Joseph Wenzel zu Fürstenberg-Stühlingen (21 March 1728 - 2 June 1783) was a German nobleman and from 1762 to 1783 the sixth ruling Prince of Fürstenberg.

== Life ==
Joseph Wenzel was the eldest son of prince Joseph zu Fürstenberg and Maria Anna von Waldstein. He studied in Straßburg and Leipzig. He tried to develop the principality's education and introduced a chancery for it. Teaching was based on the Austrian system and a Jesuit was made head of the Donaueschingen Gymnasium and later the Benedictine Franz Uebelacker was put in charge of the whole school system. He also had a history of the House of the Fürstenberg written from the principality's archives.

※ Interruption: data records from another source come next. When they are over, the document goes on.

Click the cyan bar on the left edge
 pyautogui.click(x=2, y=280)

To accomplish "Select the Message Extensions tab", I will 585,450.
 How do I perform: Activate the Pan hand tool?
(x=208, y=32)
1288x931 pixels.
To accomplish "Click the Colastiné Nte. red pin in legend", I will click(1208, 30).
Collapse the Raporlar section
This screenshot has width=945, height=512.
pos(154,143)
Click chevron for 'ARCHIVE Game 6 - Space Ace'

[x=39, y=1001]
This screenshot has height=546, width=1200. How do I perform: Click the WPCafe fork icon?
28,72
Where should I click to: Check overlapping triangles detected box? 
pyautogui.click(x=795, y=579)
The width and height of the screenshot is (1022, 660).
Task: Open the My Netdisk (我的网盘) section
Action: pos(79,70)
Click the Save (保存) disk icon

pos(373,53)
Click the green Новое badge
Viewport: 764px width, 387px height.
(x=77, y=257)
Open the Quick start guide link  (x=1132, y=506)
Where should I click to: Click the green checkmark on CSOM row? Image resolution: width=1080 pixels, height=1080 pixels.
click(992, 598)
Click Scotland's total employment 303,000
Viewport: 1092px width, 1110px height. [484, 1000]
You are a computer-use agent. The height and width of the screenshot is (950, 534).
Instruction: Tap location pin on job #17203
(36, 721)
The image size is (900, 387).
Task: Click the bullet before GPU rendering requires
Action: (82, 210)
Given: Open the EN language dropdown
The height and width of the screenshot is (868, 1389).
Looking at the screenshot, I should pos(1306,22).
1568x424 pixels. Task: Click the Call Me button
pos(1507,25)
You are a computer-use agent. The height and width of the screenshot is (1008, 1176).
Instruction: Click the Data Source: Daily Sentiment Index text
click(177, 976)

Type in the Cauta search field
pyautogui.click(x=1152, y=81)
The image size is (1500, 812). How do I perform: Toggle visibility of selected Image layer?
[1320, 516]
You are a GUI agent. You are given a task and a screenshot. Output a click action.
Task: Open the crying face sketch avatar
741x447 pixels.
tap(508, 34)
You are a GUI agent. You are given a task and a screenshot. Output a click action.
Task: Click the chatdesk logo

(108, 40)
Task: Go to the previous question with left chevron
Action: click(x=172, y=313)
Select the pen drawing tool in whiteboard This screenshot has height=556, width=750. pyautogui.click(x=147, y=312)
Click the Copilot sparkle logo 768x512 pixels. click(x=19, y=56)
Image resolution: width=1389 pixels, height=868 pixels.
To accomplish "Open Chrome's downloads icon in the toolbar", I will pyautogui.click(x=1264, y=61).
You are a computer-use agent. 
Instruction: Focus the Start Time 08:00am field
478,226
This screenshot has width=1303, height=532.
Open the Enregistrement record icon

He set up a zuchthaus in Hüfingen and stopped his father's industrialisation policy and made resettlement difficult, since he saw industry as immoral - he preferred home handiwork such as watchmaking. In 1777 he set up a fire brigade. He was made director of the Swabian College of Reichsgrafen and in 1775 the Holy Roman Emperor appointed him a major general (with his rank effective from 1765).

He was also a music lover and was said to have been an excellent cellist. In 1762 he began building a private chapel at his court at Donaueschingen, and bringing a number of foreign musicians to man it. In 1783 he appointed Franz Christoph Neubauer as his musical director. He employed Ernst Christoph Dressler as Kapellmeister at Wetzlar between 1767 and 1771. In 1766 Leopold Mozart and his son Wolfgang Amadeus spent around two weeks at the Donaueschingen Palace as Joseph Wenzel's guest.

== Marriage and succession ==
On 9 June 1748 Joseph Wenzel married Maria Josepha, countess of Waldburg-Scheer-Trauchburg, daughter of count Hans Ernst von Waldburg-Scheer-Trauchburg. They had seven children:

- Johann Nepomuk Joseph (25 July 1755 - 6 October 1755)
- Josepha Maria Johanna (14 November 1756 - 2 October 1809) ∞ Phillip Maria von Fürstenberg-Pürglitz
- Joseph Maria (9 January 1758 – 24 June 1796)
- Maria Anna Josepha (4 April 1759 - 26 June 1759)
- Karl Alexander (11 September 1760 - 19 February 1761)
- Karl Egon (5 June 1762 - 20 February 1771)
- Karl Joachim (31 March 1771 – 17 May 1804)

== Bibliography ==
- Erno Seifriz: „Des Jubels klare Welle in der Stadt der Donauquelle“. Musik am Hofe der Fürsten von Fürstenberg in Donaueschingen im 18. und 19. Jahrhundert In: Mark Hengerer und Elmar L. Kuhn (ed.): Adel im Wandel. Oberschwaben von der frühen Neuzeit bis zur Gegenwart. Verlag Thorbecke, Ostfildern 2006, ISBN 978-3-7995-0216-0, Band 1, S. 363–376.